ABOUT THIS EXERCISE ::
Copy the records verbatim from the line with "The image size is (1279, 660)." up to and including the last line of the records, and leave the pictures out of your answer.

Dataset entries ::
★ ★ ★
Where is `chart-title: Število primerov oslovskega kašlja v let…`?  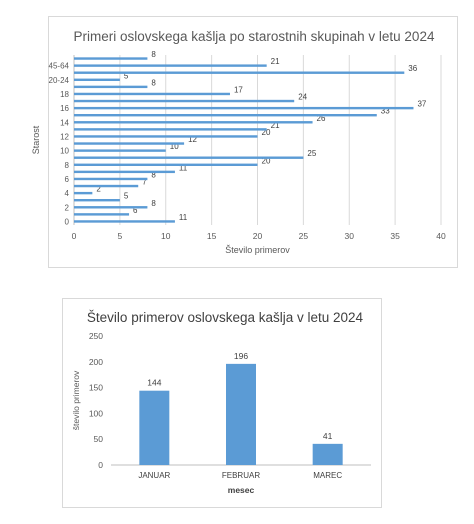 chart-title: Število primerov oslovskega kašlja v let… is located at coordinates (226, 318).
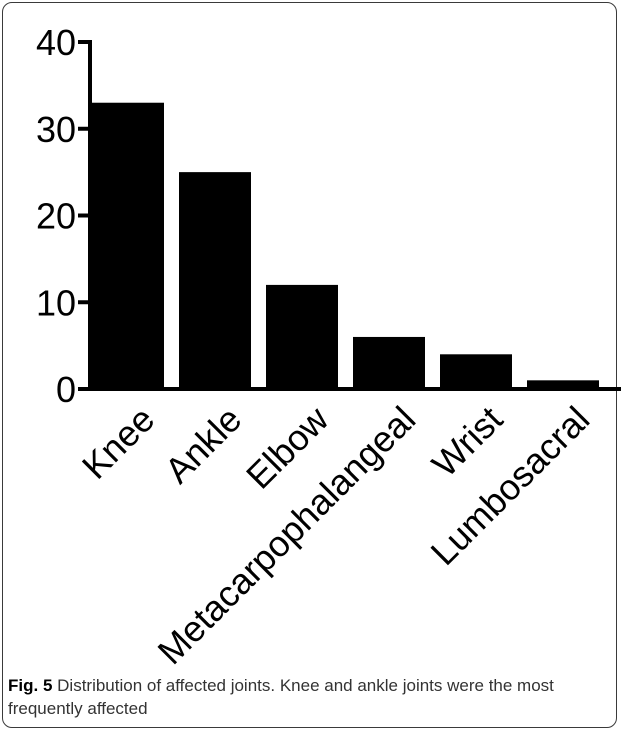 This screenshot has height=732, width=621. Describe the element at coordinates (204, 444) in the screenshot. I see `x-tick-label: Ankle` at that location.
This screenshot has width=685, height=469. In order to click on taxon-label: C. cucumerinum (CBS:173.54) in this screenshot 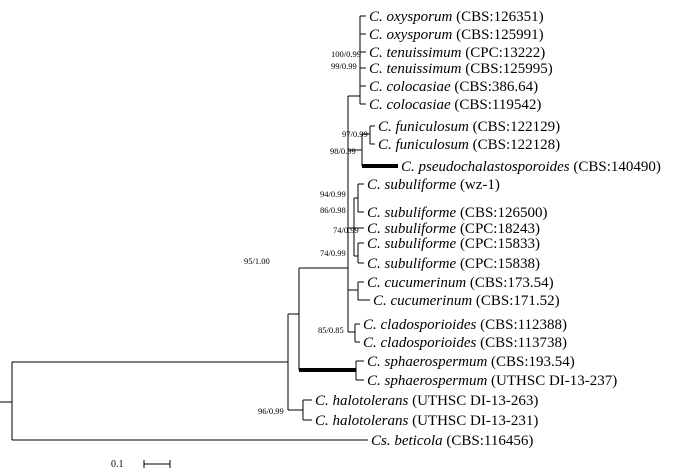, I will do `click(460, 283)`.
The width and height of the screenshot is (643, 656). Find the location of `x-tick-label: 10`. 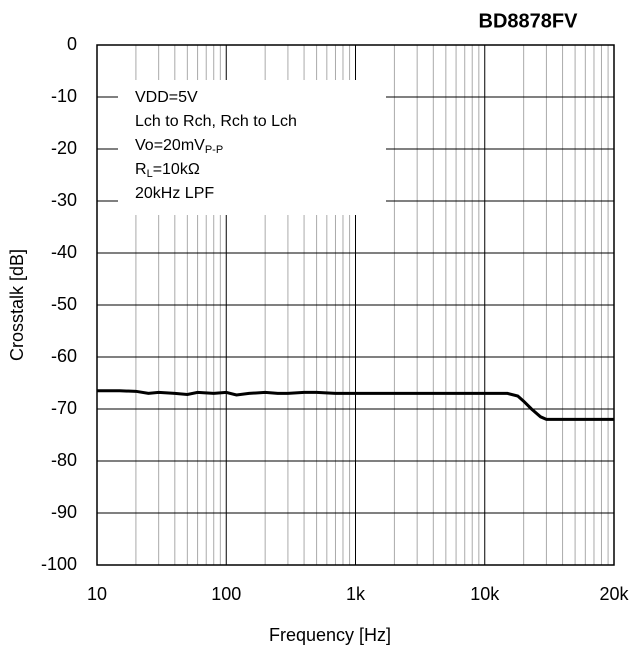

x-tick-label: 10 is located at coordinates (97, 594).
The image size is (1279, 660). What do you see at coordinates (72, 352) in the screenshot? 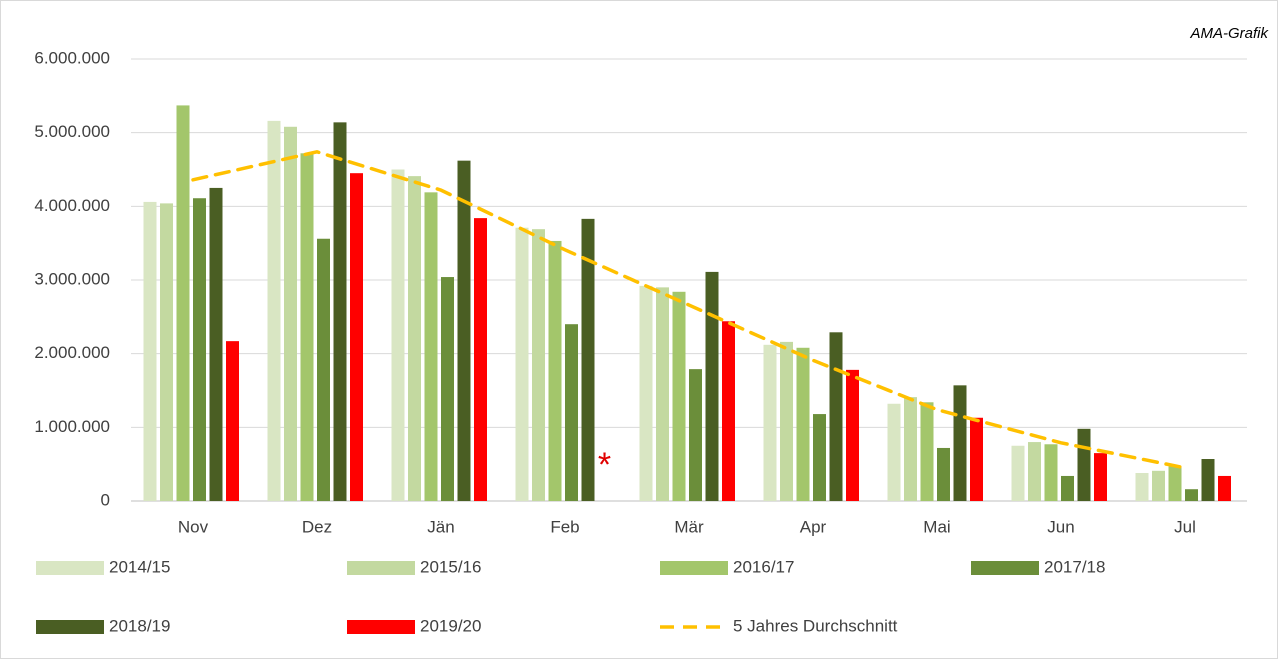
I see `y-tick-label: 2.000.000` at bounding box center [72, 352].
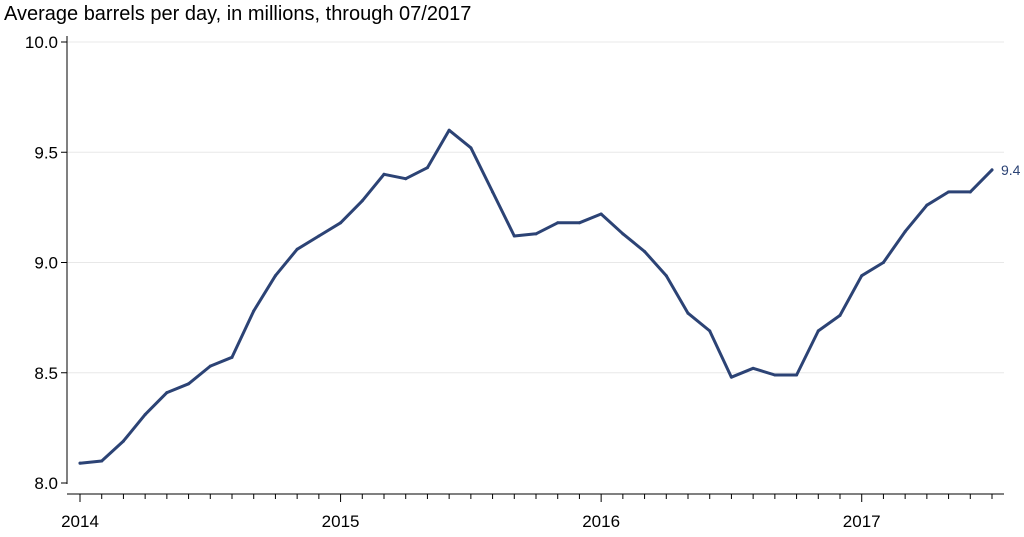 The image size is (1024, 537). I want to click on x-tick-label: 2014, so click(80, 522).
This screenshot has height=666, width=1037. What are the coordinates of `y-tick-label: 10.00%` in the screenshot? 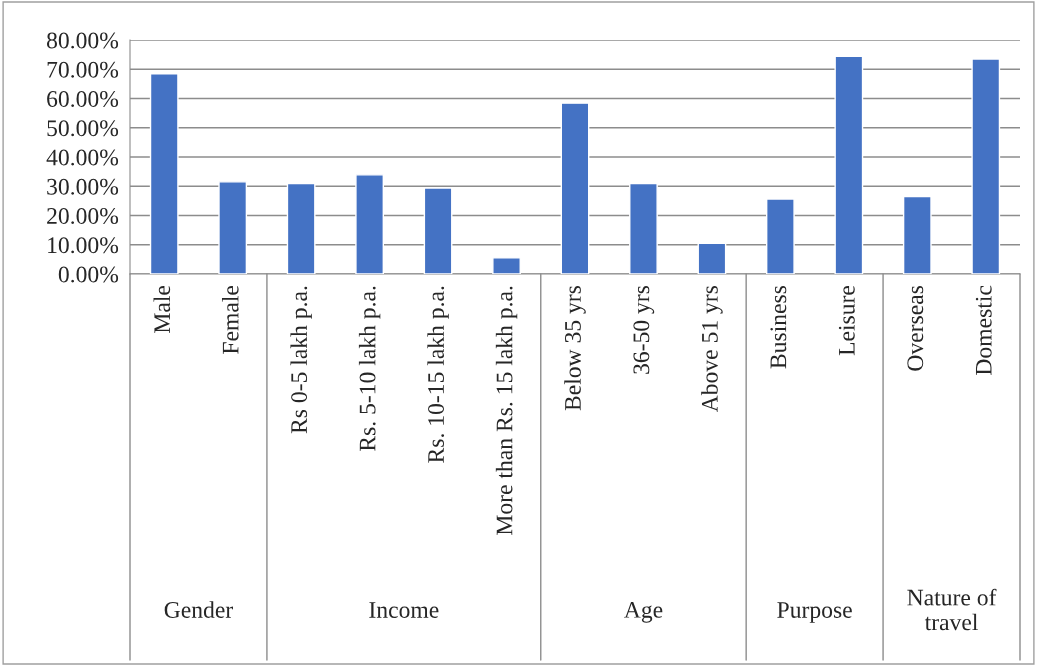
★ ★ ★
RESPONSE TO THIS EXERCISE ::
The image size is (1279, 660). What do you see at coordinates (72, 352) in the screenshot? 
I see `y-tick-label: 2.000.000` at bounding box center [72, 352].
 The image size is (1024, 537). I want to click on x-tick-label: 2014, so click(80, 522).
This screenshot has height=666, width=1037. What are the coordinates of `y-tick-label: 10.00%` in the screenshot? 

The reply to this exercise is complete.